**Document excerpt**
Hordeski briefs school board on Ogitchita program
Guidance councillor Blair Hordeski spoke with the Portage School Division board of trustees, Thursday, about the Ogitchita program for Aboriginal youths which runs out of La Verendrye School. (ROBIN DUDGEON/THE DAILY GRAPHIC/QMI AGENCY)
The Portage la Prairie School Division got a chance to hear from Blair Hordeski at Thursday’s meeting, where he spoke about the Ogitchita program at La Verendrye School.
The Ogitchita program was started by guidiance councillor Blair Hordeski in 2010 to bring together young Aboriginal males. Ogitchita is Cree for “warrior with heart”.
“It’s a group of students in grade seven and eight from La Verendrye School and what we do is we celebrate Aboriginal culture,” said Hordeski. “We celebrate, share, enjoy, and learn Aboriginal culture.”
The program is going into its third year at the school, which Hordeski expects to be its biggest year yet.
“Originally, it just started as a small group of males, the second year it involved female students, and this year it’s getting larger yet. We’re expecting our largest group so far,” said Hordeski.
The program was inspired by an in-service Hordeski attended in Winnipeg called the ABCs of Aboriginal learning - which was taught by James Sinclair and Rebecca Chartrand.
“For the first time I really felt like they gave me permission, that although I’m not of Aboriginal background they gave me permission to invite people in to share. They gave me permission to learn and to share with the students. I felt welcome,” said Hordeski.

**Saved data entries**

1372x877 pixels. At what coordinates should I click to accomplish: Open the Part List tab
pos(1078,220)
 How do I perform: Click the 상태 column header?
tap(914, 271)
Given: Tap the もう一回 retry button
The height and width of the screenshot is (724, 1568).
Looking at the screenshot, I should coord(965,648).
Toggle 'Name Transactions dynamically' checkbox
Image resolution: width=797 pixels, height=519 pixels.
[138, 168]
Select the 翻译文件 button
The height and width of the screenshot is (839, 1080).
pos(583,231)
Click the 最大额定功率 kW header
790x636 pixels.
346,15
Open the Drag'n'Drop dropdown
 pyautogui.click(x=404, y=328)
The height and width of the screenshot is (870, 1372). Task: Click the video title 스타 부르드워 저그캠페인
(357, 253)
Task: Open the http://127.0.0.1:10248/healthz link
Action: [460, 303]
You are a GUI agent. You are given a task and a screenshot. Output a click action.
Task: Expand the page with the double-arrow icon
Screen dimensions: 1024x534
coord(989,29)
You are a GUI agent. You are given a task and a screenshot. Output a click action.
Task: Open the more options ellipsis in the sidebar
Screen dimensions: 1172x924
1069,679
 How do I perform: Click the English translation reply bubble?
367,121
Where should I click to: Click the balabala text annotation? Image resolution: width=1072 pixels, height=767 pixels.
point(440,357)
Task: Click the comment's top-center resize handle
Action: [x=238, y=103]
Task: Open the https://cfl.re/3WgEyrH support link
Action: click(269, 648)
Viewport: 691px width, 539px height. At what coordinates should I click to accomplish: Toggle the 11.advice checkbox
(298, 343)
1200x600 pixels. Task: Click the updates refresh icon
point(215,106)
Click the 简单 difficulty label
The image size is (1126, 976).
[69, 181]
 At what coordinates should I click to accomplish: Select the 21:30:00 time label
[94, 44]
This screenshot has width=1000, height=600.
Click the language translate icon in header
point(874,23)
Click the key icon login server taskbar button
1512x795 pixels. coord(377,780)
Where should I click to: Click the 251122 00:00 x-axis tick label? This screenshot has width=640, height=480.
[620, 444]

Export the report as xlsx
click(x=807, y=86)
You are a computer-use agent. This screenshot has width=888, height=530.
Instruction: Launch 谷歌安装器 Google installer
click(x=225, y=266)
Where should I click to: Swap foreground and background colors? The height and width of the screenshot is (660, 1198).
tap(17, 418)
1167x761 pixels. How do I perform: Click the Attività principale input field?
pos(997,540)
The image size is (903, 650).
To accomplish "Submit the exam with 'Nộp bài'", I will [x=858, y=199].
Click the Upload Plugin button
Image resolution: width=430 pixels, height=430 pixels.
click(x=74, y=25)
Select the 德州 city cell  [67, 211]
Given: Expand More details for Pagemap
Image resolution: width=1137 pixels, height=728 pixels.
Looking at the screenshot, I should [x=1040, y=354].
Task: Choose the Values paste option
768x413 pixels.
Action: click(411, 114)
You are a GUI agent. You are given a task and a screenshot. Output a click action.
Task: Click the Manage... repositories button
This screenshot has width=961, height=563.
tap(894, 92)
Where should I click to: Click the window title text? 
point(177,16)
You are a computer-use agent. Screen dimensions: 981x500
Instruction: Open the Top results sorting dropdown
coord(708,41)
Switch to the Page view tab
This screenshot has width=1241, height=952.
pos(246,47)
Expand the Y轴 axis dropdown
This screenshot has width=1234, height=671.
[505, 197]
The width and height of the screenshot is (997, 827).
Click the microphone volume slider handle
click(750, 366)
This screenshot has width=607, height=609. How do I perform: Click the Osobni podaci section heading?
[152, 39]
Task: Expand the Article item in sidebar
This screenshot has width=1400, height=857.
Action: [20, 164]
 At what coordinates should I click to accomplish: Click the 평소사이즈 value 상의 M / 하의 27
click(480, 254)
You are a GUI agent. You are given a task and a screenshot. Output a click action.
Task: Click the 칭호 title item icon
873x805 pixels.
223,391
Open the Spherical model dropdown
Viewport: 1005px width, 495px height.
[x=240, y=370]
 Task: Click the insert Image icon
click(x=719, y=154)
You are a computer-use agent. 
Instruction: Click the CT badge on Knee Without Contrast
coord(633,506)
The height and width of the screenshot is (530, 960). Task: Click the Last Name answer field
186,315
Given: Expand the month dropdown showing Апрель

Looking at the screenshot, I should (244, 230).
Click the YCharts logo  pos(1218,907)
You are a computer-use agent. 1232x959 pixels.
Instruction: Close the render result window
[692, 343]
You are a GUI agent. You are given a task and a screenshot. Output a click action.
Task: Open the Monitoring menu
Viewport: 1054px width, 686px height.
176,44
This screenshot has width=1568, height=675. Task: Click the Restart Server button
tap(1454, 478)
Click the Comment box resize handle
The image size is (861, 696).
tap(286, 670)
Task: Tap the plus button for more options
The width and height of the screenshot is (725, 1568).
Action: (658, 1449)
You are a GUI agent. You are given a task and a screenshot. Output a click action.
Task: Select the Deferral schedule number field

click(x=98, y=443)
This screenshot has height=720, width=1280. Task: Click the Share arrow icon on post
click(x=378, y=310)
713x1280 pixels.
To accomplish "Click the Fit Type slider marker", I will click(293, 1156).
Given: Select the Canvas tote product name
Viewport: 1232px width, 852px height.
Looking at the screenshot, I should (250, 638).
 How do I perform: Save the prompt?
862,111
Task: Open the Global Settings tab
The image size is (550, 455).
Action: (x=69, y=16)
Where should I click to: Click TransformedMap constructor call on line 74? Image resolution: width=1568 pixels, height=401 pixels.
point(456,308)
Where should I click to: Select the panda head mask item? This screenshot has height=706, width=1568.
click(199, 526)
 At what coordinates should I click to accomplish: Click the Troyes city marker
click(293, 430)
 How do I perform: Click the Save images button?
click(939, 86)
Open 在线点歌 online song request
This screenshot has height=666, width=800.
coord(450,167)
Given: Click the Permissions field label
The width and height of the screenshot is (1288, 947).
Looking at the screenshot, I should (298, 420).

**Work instruction 1**
How would you sum up the article on the Ogitchita program in two sentences?
**Work instruction 2**
From the article on the Ogitchita program, copy out the passage that opens with the words containing "Hordeski briefs school" and closes with "DAILY GRAPHIC/QMI AGENCY)".
**Work instruction 3**
Write what comes next in the article on the Ogitchita program, picking up after Hordeski's remarks about feeling welcome.
This listing has no connection to the article on the Ogitchita program.

**Response box 1**
Blair Hordeski told the Portage la Prairie School Division board about the Ogitchita program, which he started at La Verendrye School in 2010 to bring together young Aboriginal males and whose name is Cree for "warrior with heart." The program celebrates Aboriginal culture with grade seven and eight students, has grown to include female students, is entering its third year with its largest group expected, and was inspired by an in-service on the ABCs of Aboriginal learning that Hordeski attended in Winnipeg.

**Response box 2**
Hordeski briefs school board on Ogitchita program
Guidance councillor Blair Hordeski spoke with the Portage School Division board of trustees, Thursday, about the Ogitchita program for Aboriginal youths which runs out of La Verendrye School. (ROBIN DUDGEON/THE DAILY GRAPHIC/QMI AGENCY)

**Response box 3**
Different things he has done with the students include cooking, playing Aboriginal games, and learning about different Aboriginal topics.
“We have a lot of opportunities to do a lot of cooking together. We had the opportunity to make moose stew, we’ve made bannock. In the kitchen it opens up a lot of opportunities for sharing and discussion,” said Hordeski.
Students took in other topics like Aboriginal legends, the medicine wheel, healthy dating, talks from elders, and talks on self-respect.
“Ultimately, it’s a program that wants to celebrate Aboriginal culture, promote self-esteem, promote respect, promote all the things that Aboriginal people have held sacred for so many years.”
He notices that not only do the students take a lot away from the group but he also learns from the group.
“I’m getting a lot out of this. I’ve had Aboriginal students come up to me and thank me for teaching them about their culture, which gives me a really good sense of accomplishment. I’m learning a lot from them,” said Hordeski. “Some of the students are very, very connected to their culture and they bring a lot to the table. I learn from them.”